Items listed in a dataset:

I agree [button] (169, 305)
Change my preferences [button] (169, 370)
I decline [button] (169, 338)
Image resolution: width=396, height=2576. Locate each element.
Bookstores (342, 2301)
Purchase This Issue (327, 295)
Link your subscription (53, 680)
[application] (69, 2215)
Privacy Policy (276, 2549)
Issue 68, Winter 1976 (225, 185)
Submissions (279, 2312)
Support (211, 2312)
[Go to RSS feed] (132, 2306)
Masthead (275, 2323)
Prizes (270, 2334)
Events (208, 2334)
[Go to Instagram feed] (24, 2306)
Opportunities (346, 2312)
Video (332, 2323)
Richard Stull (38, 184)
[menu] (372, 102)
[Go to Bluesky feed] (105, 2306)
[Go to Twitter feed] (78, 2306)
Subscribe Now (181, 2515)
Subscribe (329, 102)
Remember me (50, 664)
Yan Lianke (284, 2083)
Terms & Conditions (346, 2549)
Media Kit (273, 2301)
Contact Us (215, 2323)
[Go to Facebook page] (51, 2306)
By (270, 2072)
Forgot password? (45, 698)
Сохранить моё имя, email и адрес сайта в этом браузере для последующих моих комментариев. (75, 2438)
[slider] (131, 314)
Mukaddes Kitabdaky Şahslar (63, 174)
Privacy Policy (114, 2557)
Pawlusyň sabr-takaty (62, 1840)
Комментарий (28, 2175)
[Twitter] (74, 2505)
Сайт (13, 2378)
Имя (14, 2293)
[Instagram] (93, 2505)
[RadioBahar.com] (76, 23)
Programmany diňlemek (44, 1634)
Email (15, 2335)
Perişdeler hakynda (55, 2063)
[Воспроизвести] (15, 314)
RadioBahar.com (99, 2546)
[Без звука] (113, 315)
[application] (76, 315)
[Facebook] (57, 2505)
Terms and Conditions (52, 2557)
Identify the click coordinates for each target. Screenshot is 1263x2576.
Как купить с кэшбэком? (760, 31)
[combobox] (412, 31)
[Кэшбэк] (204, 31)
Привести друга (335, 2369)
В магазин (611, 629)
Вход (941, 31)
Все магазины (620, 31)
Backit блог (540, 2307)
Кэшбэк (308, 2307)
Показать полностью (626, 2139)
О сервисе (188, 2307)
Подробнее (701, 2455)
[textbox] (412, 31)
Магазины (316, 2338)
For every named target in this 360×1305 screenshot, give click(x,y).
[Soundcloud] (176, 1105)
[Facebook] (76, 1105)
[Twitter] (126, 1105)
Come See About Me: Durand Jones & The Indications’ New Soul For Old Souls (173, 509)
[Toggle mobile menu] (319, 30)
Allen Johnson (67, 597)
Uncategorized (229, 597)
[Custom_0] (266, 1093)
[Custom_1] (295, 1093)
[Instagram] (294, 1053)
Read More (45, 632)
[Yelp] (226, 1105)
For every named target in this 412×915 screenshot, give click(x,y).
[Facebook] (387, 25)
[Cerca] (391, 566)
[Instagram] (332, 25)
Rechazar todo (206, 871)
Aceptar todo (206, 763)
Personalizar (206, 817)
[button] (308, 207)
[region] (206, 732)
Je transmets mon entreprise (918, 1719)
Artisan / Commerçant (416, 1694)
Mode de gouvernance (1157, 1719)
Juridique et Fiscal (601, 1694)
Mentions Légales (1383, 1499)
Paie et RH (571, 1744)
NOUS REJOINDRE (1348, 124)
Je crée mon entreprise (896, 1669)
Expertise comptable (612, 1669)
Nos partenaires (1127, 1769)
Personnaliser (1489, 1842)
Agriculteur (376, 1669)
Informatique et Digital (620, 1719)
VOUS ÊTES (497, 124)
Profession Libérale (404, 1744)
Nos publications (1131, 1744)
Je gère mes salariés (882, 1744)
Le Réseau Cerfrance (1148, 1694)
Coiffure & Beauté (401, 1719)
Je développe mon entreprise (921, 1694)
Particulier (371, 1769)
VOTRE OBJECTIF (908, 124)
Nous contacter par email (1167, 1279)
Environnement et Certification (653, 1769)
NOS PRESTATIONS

Work request >>
Reproduce the lines above, beginning at the line with "Contact Us (215, 2323)" and stopping after the line with "[Yelp] (226, 1105)", exactly as they are.

Solution to this exercise >>
Contact Us (215, 2323)
[Go to Facebook page] (51, 2306)
By (270, 2072)
Forgot password? (45, 698)
Сохранить моё имя, email и адрес сайта в этом браузере для последующих моих комментариев. (75, 2438)
[slider] (131, 314)
Mukaddes Kitabdaky Şahslar (63, 174)
Privacy Policy (114, 2557)
Pawlusyň sabr-takaty (62, 1840)
Комментарий (28, 2175)
[Twitter] (74, 2505)
Сайт (13, 2378)
Имя (14, 2293)
[Instagram] (93, 2505)
[RadioBahar.com] (76, 23)
Programmany diňlemek (44, 1634)
Email (15, 2335)
Perişdeler hakynda (55, 2063)
[Воспроизвести] (15, 314)
RadioBahar.com (99, 2546)
[Без звука] (113, 315)
[application] (76, 315)
[Facebook] (57, 2505)
Terms and Conditions (52, 2557)
Identify the click coordinates for each target. Screenshot is 1263x2576.
Как купить с кэшбэком? (760, 31)
[combobox] (412, 31)
[Кэшбэк] (204, 31)
Привести друга (335, 2369)
В магазин (611, 629)
Вход (941, 31)
Все магазины (620, 31)
Backit блог (540, 2307)
Кэшбэк (308, 2307)
Показать полностью (626, 2139)
О сервисе (188, 2307)
Подробнее (701, 2455)
[textbox] (412, 31)
Магазины (316, 2338)
For every named target in this 360×1305 screenshot, give click(x,y).
[Soundcloud] (176, 1105)
[Facebook] (76, 1105)
[Twitter] (126, 1105)
Come See About Me: Durand Jones & The Indications’ New Soul For Old Souls (173, 509)
[Toggle mobile menu] (319, 30)
Allen Johnson (67, 597)
Uncategorized (229, 597)
[Custom_0] (266, 1093)
[Custom_1] (295, 1093)
[Instagram] (294, 1053)
Read More (45, 632)
[Yelp] (226, 1105)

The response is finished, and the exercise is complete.